Work to complete.
In the forum post on keeping aquarium water cool in hot weather, how many fish has the writer lost since buying the chillers?

Passage to read.

I have L027( Armbrusteri), L200, and otocinclus Cacoma
The L027, and L200  would be ok a bit higher, don’t think the oto’s would though, the tropheus are ok at 28, but dissolved oxygen soon starts to become a problem
I cannot (not prepared to) turn the tank into a jacuzzi
I am out all day (at work), so required a 100% solution
I run a GHL computer which controls temperature, and when i ran t5’s, it dimmed the lights as temperature rose (which obviously helped), leds, have less impact on water temperature
Problem  is once the sun comes round (after 1230 ish), even with windows open, the temperature in the “fish room” continues to rise with time, i have put sheets of 20mm polystyrene inside the windows, which helped a lot, but i still couldn’t keep water temp below 30 (when i got home), i used to but bags of ice cubes in the tanks, as the temperature dropped, the fish became more active
The chillers mean i can keep the tanks at whatever temperature i desire, I have lost zero fish since purchasing them, and would purchase them again in a heartbeat
It’s clearly  best for the fish to have consistent parameters, the tropheus continue to spawn even in this weather, so i know they appreciate it😊


----------



## fredi (18 Jun 2022)

Information supplied.
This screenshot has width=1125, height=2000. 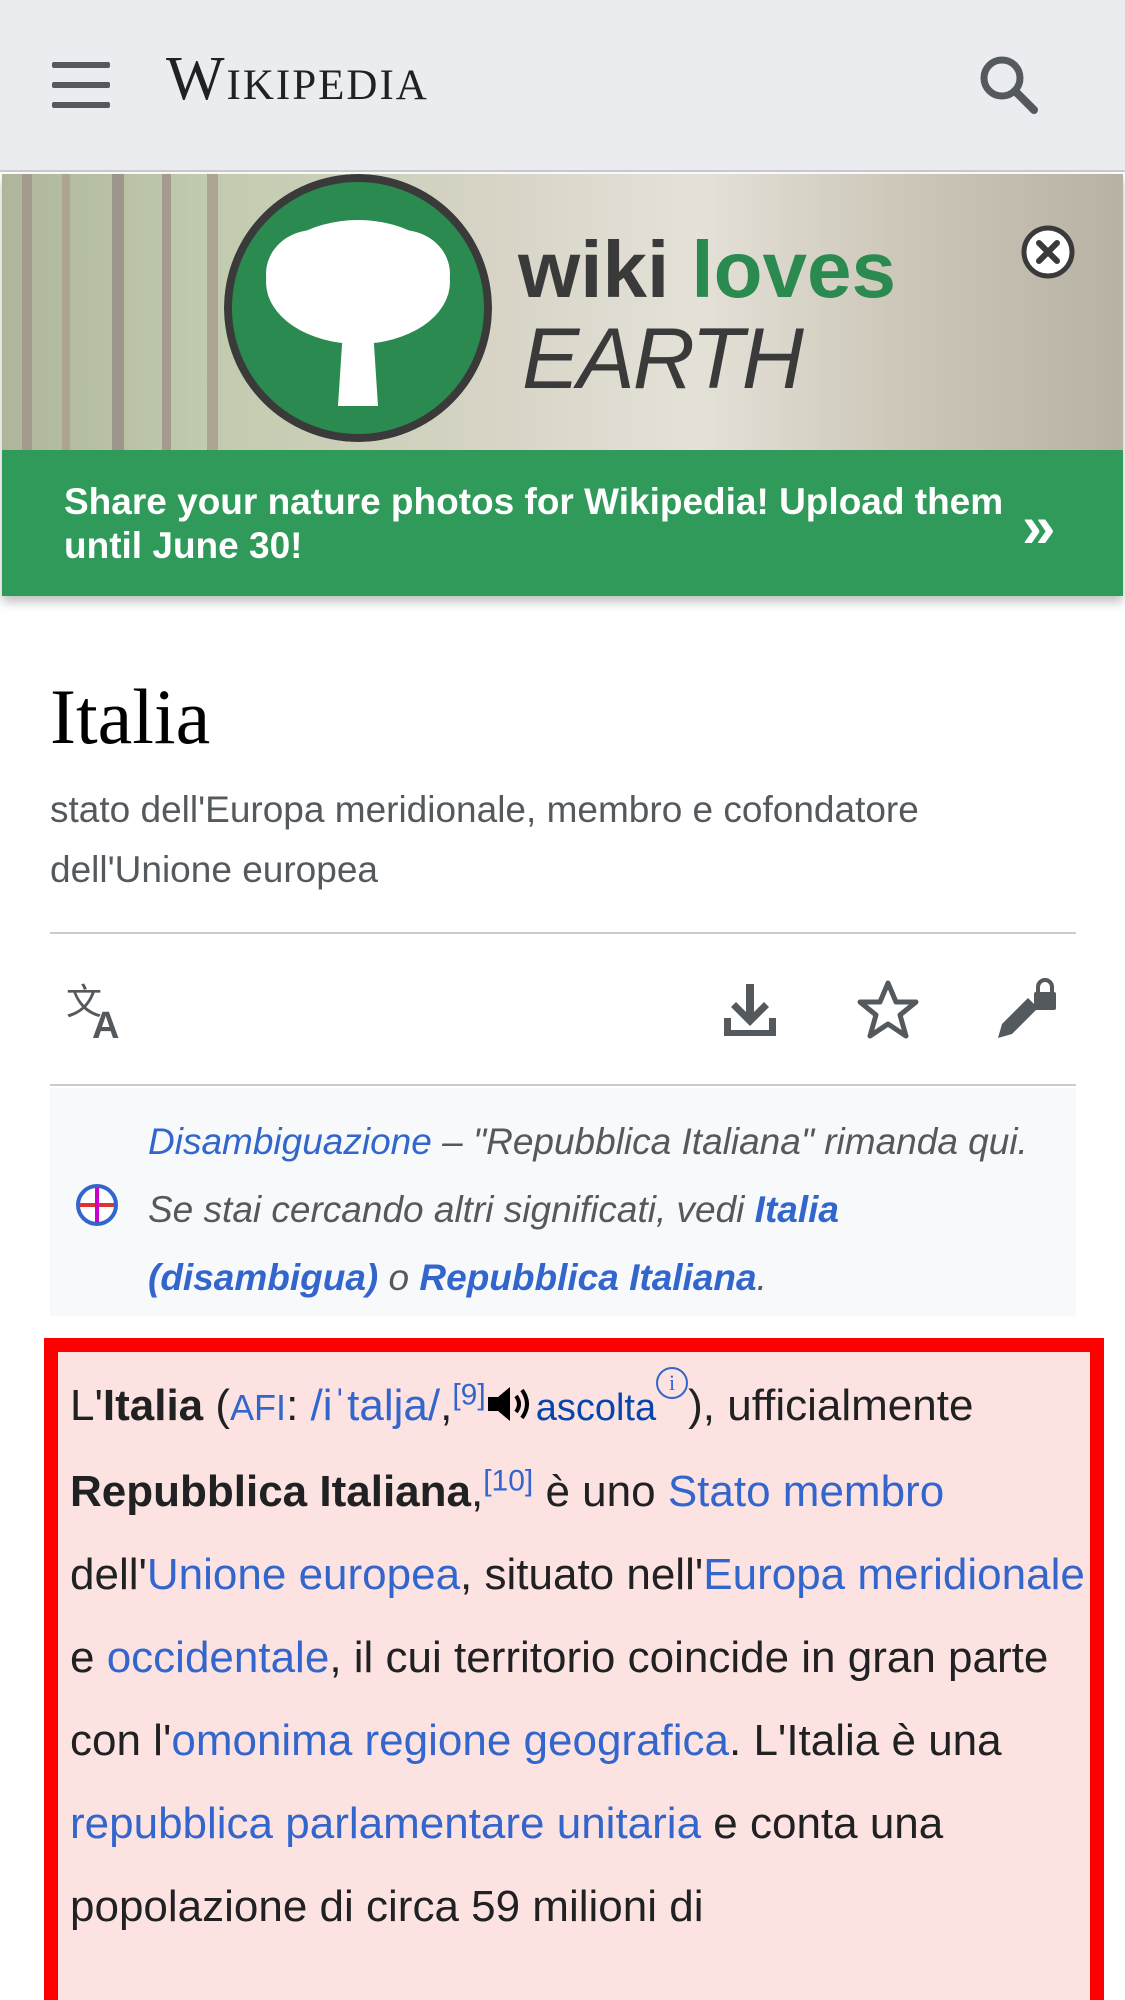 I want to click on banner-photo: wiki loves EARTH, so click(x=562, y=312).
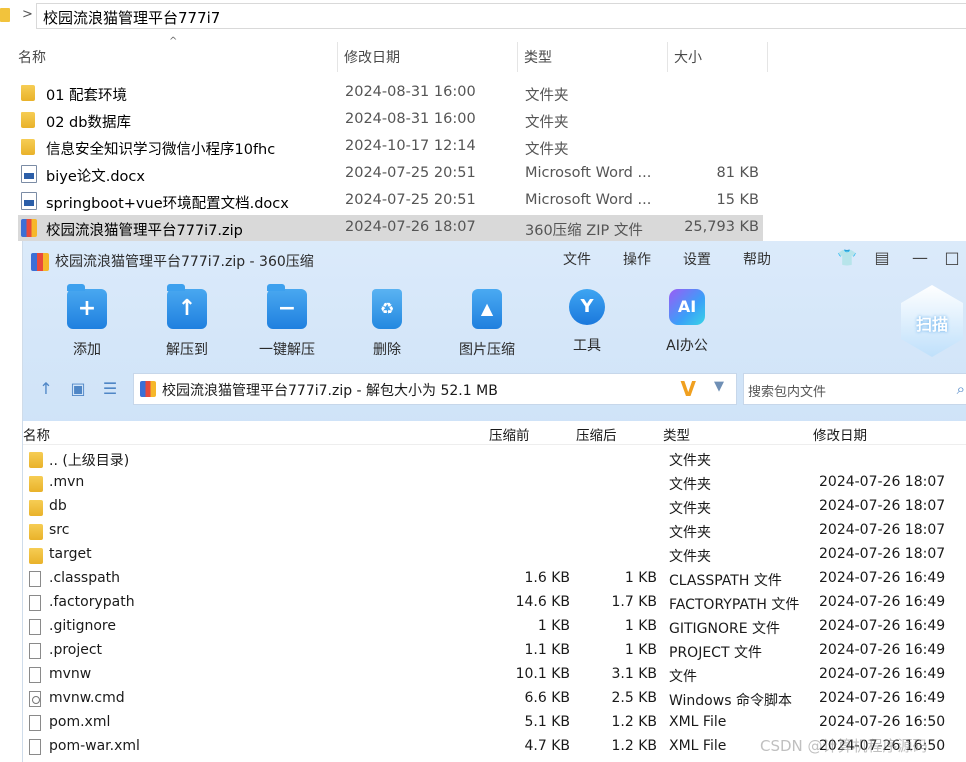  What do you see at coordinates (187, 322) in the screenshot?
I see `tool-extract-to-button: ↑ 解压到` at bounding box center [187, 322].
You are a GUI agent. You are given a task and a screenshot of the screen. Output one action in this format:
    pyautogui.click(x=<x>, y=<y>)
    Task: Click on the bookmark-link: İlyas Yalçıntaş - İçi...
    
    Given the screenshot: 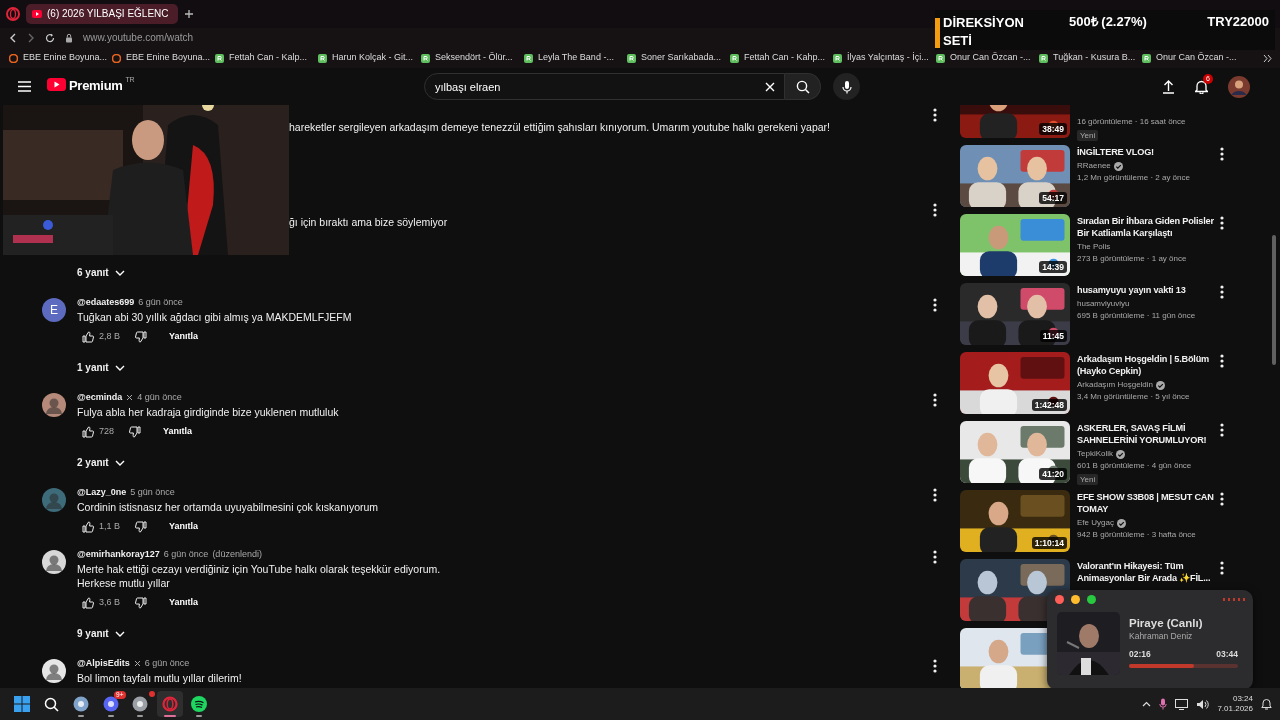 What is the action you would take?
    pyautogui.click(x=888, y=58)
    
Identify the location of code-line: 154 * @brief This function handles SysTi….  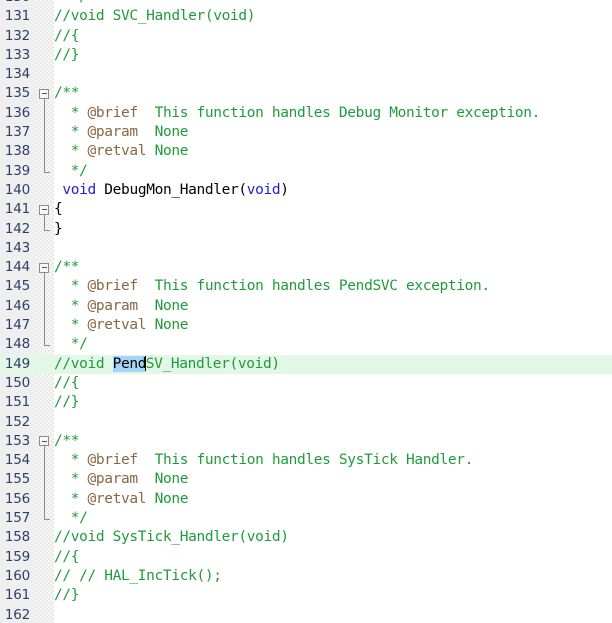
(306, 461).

Output for this task.
Zero fish.